Y conste que no se trata de un honesto esfuerzo de síntesis a fin de hacer más asequible la comprensión de la realidad, puesto que nos estamos enfrentando a una deliberada y artera manera de distorsionar la verdad o, en otras palabras, de engaño. Donde se trata de convencernos de comprar una mercancía cuyas características no corresponden con las anunciadas.

Como sucede con las propuestas de algún candidato que ha encontrado un mejor método para cuadrar las cifras que sorprendería al mismo Al Juarismi, como hace López Obrador al estimar, por ejemplo, el monto de la corrupción en 500 mil millones de pesos, de los que repartiría la mitad en “becas” de 3,600 pesos mensuales para los jóvenes sin empleo, antes “ninis”, y la otra parte para subsidiar el precio de la gasolina y devolverlos al precio antiguo. Ya que no crearía más impuestos, en esas dos acciones consumiría el presupuesto adicional con el que supuestamente contaría su administración. Aun si dieran las cifras, que no dan, la mentira deliberada consiste en asegurar que el gobierno tendría en sus manos los 500 mil millones de pesos de la corrupción, lo que, dados los mecanismos propios del soborno y el cohecho, resulta completamente imposible. De todas maneras no le quedarían fondos para sus demás programas, construcción de refinerías incluidas.

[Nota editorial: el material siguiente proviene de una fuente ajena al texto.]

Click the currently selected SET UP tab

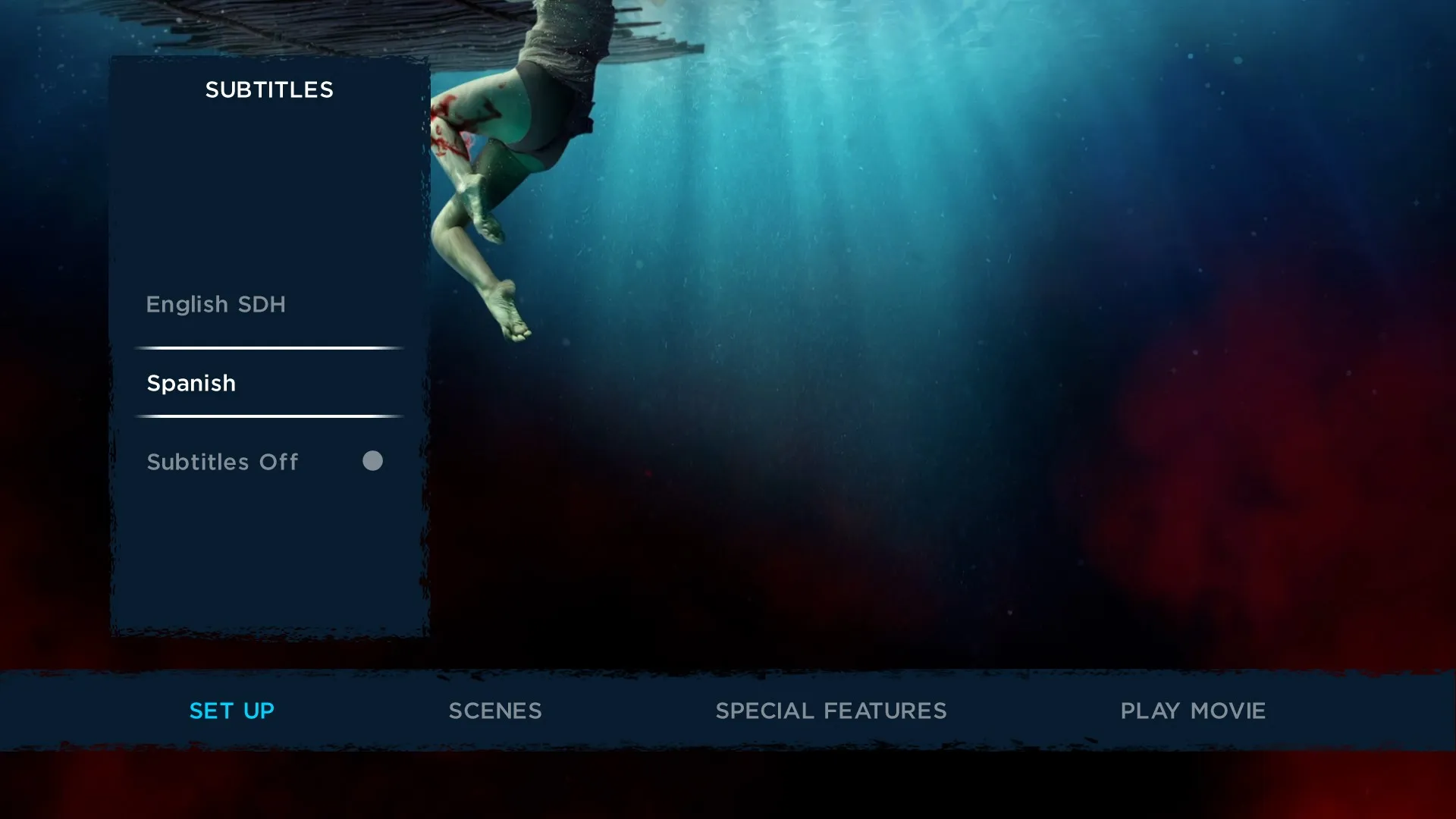[x=231, y=711]
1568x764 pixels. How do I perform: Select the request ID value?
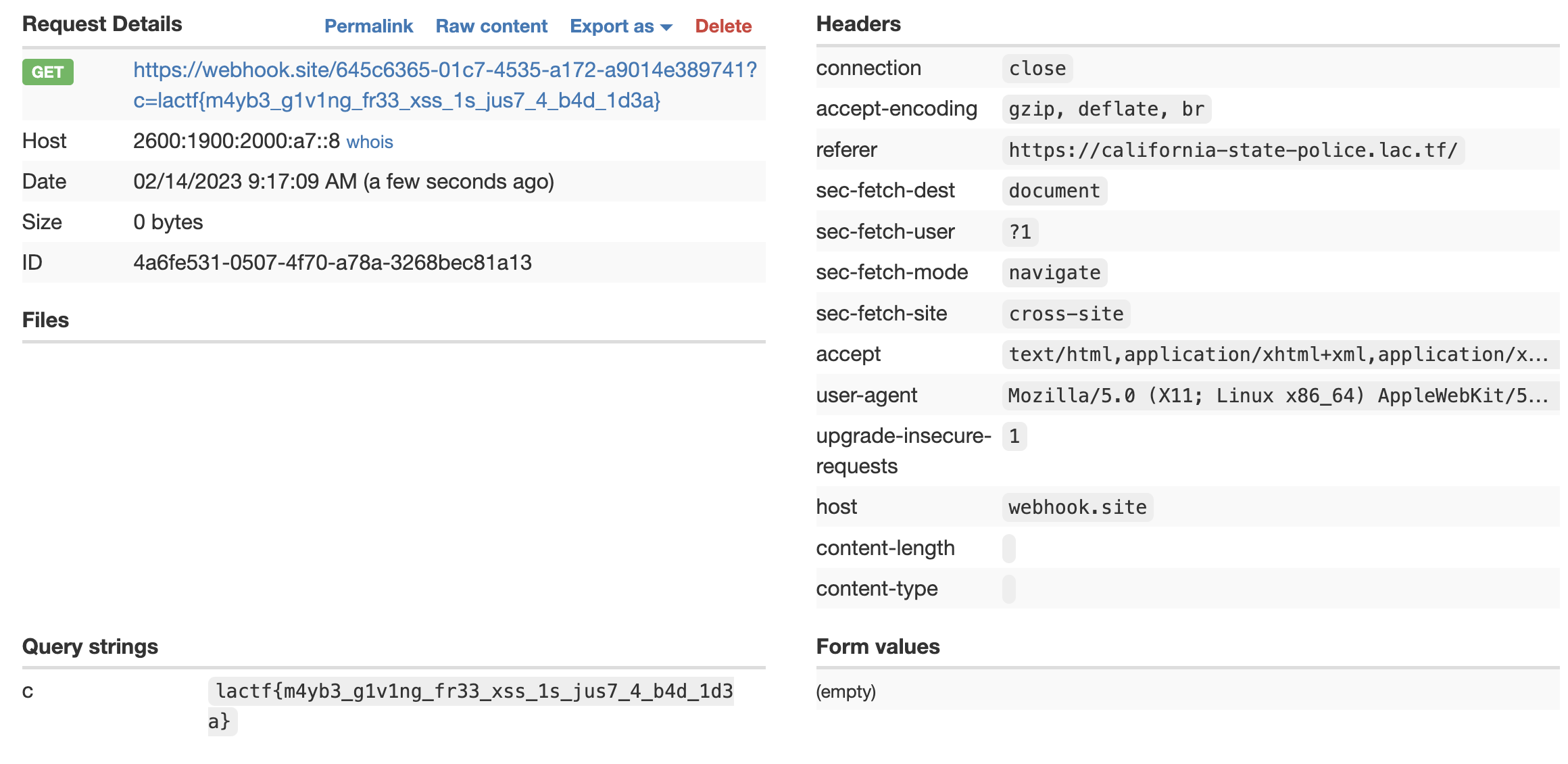(333, 262)
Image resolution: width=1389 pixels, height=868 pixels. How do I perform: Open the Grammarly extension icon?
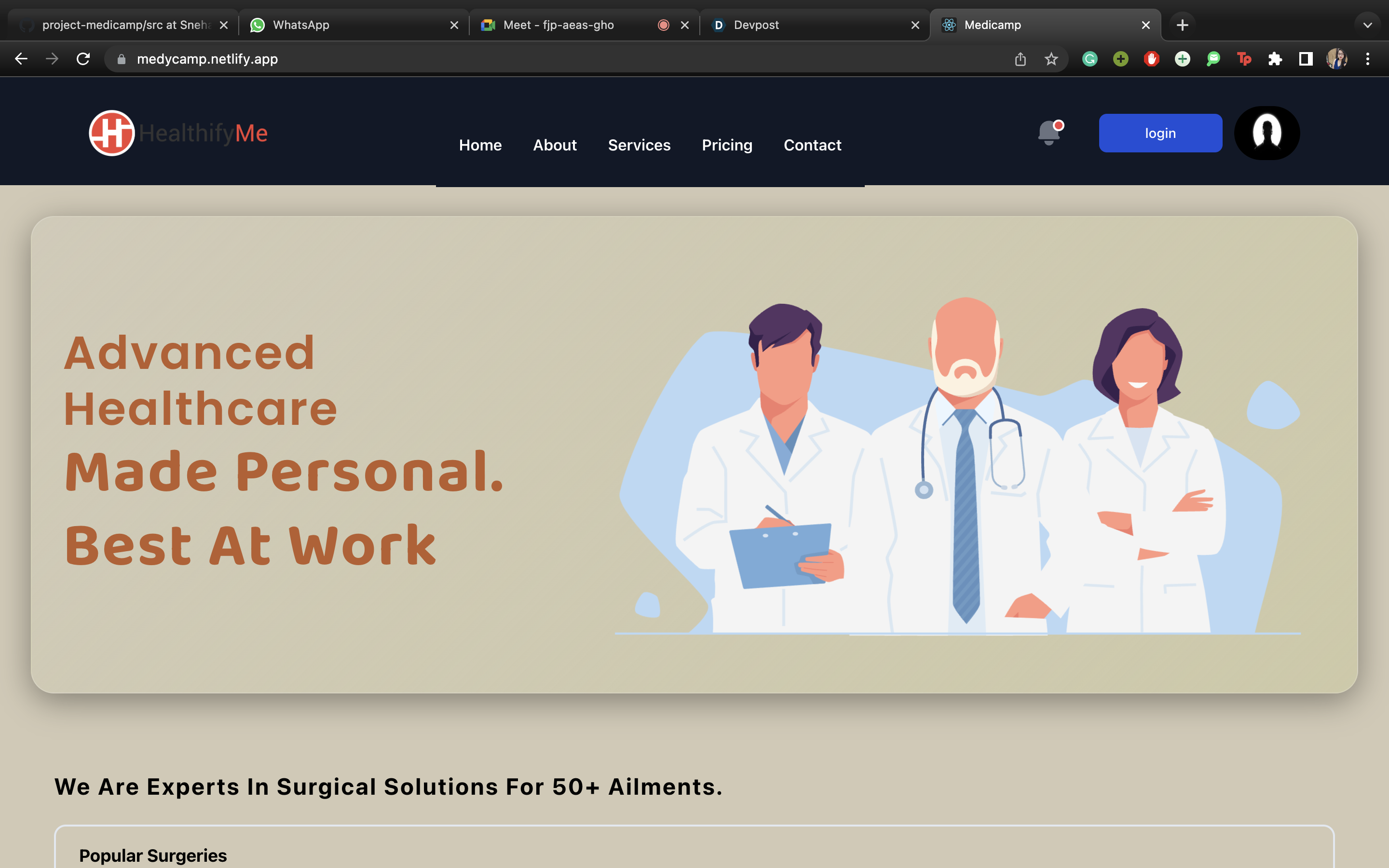pyautogui.click(x=1089, y=58)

Pero no hay problema, se trata simplemente de decir las cosas que la gente quiere escuchar, como hace el genio de Anaya que, ante su falta de conocimiento sobre los programas sociales, su poca experiencia en las tareas para paliar la pobreza y su falta de convicción sobre su pertinencia social, decide adoptar la propuesta de la Renta Básica Universal, desechada por el propio López Obrador, que consiste en tomar el dinero de todos los programas de apoyo a la gente en situación vulnerable, para repartirlo, a partes iguales, entre todos y cada uno de los habitantes de nuestro país. Lo mismo para Slim que para usted.

Si, como dice, notables economistas apoyan la propuesta mencionada, deben ser los arrepentidos de la Escuela de Chicago, porque todos sabemos que ello sólo atomizaría el beneficio social y que la peor injusticia es tratar igual a los desiguales.

Ambas propuestas se basan en el engaño.